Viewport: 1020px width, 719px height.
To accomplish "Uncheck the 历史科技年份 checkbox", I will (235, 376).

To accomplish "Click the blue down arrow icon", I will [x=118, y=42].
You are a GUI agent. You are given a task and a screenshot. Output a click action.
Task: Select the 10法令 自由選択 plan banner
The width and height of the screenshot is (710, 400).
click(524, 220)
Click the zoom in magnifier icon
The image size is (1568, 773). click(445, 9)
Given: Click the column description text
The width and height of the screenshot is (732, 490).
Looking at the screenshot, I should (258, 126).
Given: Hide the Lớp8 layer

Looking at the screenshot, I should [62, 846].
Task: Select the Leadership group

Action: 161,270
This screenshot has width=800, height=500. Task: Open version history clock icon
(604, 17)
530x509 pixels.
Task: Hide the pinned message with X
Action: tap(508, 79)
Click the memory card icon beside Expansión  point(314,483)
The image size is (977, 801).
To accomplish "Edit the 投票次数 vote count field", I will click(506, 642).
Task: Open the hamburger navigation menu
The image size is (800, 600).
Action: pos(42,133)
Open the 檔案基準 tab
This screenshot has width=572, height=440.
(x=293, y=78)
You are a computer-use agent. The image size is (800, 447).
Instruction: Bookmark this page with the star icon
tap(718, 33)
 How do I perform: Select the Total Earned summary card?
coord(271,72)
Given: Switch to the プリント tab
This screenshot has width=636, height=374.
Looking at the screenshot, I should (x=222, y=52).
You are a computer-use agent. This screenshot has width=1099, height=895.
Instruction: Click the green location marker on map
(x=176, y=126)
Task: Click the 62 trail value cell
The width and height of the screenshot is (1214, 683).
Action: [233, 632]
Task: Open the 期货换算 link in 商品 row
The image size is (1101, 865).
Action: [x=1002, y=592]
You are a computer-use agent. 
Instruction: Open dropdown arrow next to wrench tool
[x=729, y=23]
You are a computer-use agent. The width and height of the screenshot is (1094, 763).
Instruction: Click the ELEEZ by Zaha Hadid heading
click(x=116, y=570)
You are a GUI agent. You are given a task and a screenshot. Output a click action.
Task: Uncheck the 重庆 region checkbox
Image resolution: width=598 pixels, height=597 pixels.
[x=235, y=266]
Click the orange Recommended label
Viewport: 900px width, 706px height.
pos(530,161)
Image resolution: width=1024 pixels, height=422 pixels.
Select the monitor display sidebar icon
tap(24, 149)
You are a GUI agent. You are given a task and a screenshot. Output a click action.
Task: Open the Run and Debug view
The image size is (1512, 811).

-.-.-

> [Problem requirements] Take the data above and return it exactly.

> [The answer]
Viewport: 1020px width, 719px height.
To accomplish "Uncheck the 历史科技年份 checkbox", I will (235, 376).

To accomplish "Click the blue down arrow icon", I will [x=118, y=42].
You are a GUI agent. You are given a task and a screenshot. Output a click action.
Task: Select the 10法令 自由選択 plan banner
The width and height of the screenshot is (710, 400).
click(524, 220)
Click the zoom in magnifier icon
The image size is (1568, 773). click(445, 9)
Given: Click the column description text
The width and height of the screenshot is (732, 490).
Looking at the screenshot, I should (258, 126).
Given: Hide the Lớp8 layer

Looking at the screenshot, I should [62, 846].
Task: Select the Leadership group

Action: 161,270
This screenshot has width=800, height=500. Task: Open version history clock icon
(604, 17)
530x509 pixels.
Task: Hide the pinned message with X
Action: tap(508, 79)
Click the memory card icon beside Expansión  point(314,483)
The image size is (977, 801).
To accomplish "Edit the 投票次数 vote count field", I will click(506, 642).
Task: Open the hamburger navigation menu
The image size is (800, 600).
Action: pos(42,133)
Open the 檔案基準 tab
This screenshot has width=572, height=440.
(x=293, y=78)
You are a computer-use agent. The image size is (800, 447).
Instruction: Bookmark this page with the star icon
tap(718, 33)
 How do I perform: Select the Total Earned summary card?
coord(271,72)
Given: Switch to the プリント tab
This screenshot has width=636, height=374.
Looking at the screenshot, I should (x=222, y=52).
You are a computer-use agent. This screenshot has width=1099, height=895.
Instruction: Click the green location marker on map
(x=176, y=126)
Task: Click the 62 trail value cell
The width and height of the screenshot is (1214, 683).
Action: [233, 632]
Task: Open the 期货换算 link in 商品 row
The image size is (1101, 865).
Action: [x=1002, y=592]
You are a computer-use agent. 
Instruction: Open dropdown arrow next to wrench tool
[x=729, y=23]
You are a computer-use agent. The width and height of the screenshot is (1094, 763).
Instruction: Click the ELEEZ by Zaha Hadid heading
click(x=116, y=570)
You are a GUI agent. You are given a task and a screenshot. Output a click action.
Task: Uncheck the 重庆 region checkbox
Image resolution: width=598 pixels, height=597 pixels.
[x=235, y=266]
Click the orange Recommended label
Viewport: 900px width, 706px height.
pos(530,161)
Image resolution: width=1024 pixels, height=422 pixels.
Select the monitor display sidebar icon
tap(24, 149)
You are a GUI agent. You are given a task and a screenshot. Output a click action.
Task: Open the Run and Debug view
The image size is (1512, 811).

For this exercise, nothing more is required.